= Roger Forsythe =

American fashion designer

Roger Forsythe (born John Roger Forsythe; July 11, 1955 – October 6, 1991) was a men's fashion designer.

==Biography==
Forsythe was born in Chillicothe, Missouri, on July 11, 1955, and raised in Texas.

Forsythe earned a business degree from the University of Houston and then attended the Fashion Institute of Technology in New York City, where he graduated with an associate degree in applied sciences, specializing in men's wear, in 1982.

Forsythe trademarked his name on July 23, 1984. and began his career working for Jean Paul Germaine, Kenneth Gordon and later was director of men's, women's and children's sportswear collections at Basic Elements, Los Angeles CA.

In 1988 he was appointed as Director Of Design, Men's Wear division for the Perry Ellis Group. Under Forsythe's direction, sales under his leadership jumped from $15 million to more than $100 million annually.
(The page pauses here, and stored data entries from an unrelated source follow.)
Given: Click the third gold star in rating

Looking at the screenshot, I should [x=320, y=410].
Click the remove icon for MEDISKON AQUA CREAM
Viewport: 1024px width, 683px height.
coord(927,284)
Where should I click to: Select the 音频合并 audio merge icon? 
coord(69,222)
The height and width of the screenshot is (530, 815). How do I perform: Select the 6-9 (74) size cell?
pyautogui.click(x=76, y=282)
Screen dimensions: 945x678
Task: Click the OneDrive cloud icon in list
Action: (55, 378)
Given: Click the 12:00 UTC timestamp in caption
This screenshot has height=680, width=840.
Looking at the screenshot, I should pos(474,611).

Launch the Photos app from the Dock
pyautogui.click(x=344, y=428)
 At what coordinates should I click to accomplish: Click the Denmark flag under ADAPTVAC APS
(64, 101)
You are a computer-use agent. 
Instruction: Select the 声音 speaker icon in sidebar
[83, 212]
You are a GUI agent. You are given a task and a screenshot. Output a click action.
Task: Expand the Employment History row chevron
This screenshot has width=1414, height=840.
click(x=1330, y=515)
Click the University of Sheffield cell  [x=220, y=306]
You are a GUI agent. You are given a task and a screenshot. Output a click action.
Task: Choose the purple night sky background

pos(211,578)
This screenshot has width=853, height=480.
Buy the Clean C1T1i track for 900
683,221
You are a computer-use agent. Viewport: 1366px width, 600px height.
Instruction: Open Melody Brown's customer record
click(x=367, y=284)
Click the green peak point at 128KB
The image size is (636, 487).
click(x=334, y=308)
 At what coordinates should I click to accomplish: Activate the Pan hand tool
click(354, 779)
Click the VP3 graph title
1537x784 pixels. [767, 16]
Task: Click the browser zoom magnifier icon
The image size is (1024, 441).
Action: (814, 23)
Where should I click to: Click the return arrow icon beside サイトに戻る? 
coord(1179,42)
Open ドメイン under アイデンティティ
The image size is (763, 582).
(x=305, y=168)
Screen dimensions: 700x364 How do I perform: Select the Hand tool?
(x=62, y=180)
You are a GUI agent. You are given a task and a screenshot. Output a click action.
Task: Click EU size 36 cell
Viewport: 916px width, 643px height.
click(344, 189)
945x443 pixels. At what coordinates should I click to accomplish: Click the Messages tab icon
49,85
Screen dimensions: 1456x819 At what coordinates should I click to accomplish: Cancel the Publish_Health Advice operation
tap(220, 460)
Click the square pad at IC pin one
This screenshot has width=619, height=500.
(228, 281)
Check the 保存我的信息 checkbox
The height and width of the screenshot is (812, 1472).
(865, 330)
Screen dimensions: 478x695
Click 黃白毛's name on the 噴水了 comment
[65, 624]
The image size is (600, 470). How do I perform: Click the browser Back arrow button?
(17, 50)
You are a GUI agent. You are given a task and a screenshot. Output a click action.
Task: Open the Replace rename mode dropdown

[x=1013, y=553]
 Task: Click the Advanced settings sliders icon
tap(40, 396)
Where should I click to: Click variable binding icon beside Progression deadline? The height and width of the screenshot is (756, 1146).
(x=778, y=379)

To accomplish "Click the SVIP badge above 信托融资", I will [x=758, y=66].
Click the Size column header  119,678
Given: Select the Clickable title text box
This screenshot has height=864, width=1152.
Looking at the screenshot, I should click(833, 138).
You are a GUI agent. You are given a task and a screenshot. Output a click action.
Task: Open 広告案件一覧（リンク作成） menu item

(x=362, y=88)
Founder Perry Ellis died of complications from AIDS in 1986. Forsythe proved to be the design force that put the men's collection back on its feet following Ellis' death.

Forsythe was awarded Men's Wear Designer of the Year by the Council of Fashion Designers of America (CFDA) in 1991.

He died on October 6, 1991, at the New York University Medical Center of HIV- related lymphatic cancer.